To consent or not to consent
When your child's school presents you with an IEP document after an IEP meeting it is up to decide to consent to it. You can refuse to consent to the whole IEP. You can also consent to only parts of the IEP. For example, if after an IEP meeting you are given an IEP document which reduces the amount of speech your child was receiving, and adds an accomodation for test taking, you can agree to the accomodation, but not the reduction of speech hours.

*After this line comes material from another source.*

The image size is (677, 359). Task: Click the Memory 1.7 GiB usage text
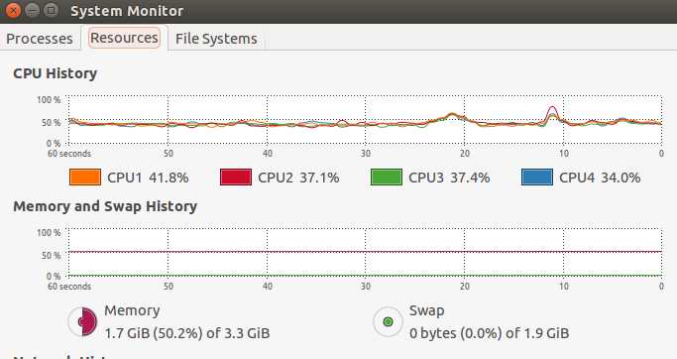[187, 333]
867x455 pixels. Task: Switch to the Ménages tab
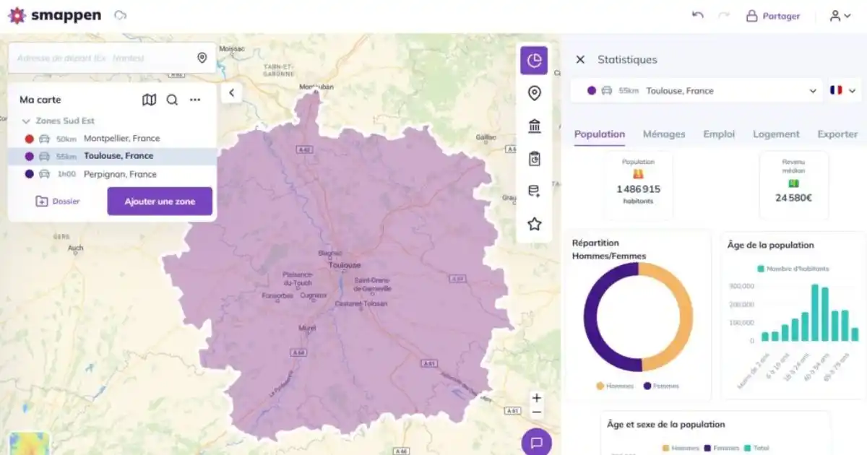[664, 134]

Be careful how you communicate your consent to the IEP. If you simply sign the IEP indicating you are in agreement with it, you have agreed to all the changes. If you want to accept one thing but not the other, you have to make your intentions clear. If it is possible, and space permits, you can simply write on the signature page the parts you are agreeing to and the parts you are not. You could write for example, "I agree to the whole IEP, except I do not consent to the reduction of hours of speech therapy". You can also refuse to sign on the dotted line at all, and instead send a letter spelling out what you do and do not consent to.
Schools have a duty to implement that parts of an IEP that a parent has consented to. So, a school district would be violating Section 56346(e) of the California Education Code and the IDEA (34 C.F.R. 300.300(d)(3)) if they were to refuse to provide the accomodation in the IEP because you did not consent to the reduction in speech hours. Beware however, sometimes schools will claim that they cannot deliver the portions of the IEP consented to, due to certain other parts being refused. For example, if you refused to allow your child to be placed in a special day class, a school may argue that they cannot implement certain accomodations that are only available in a special day class.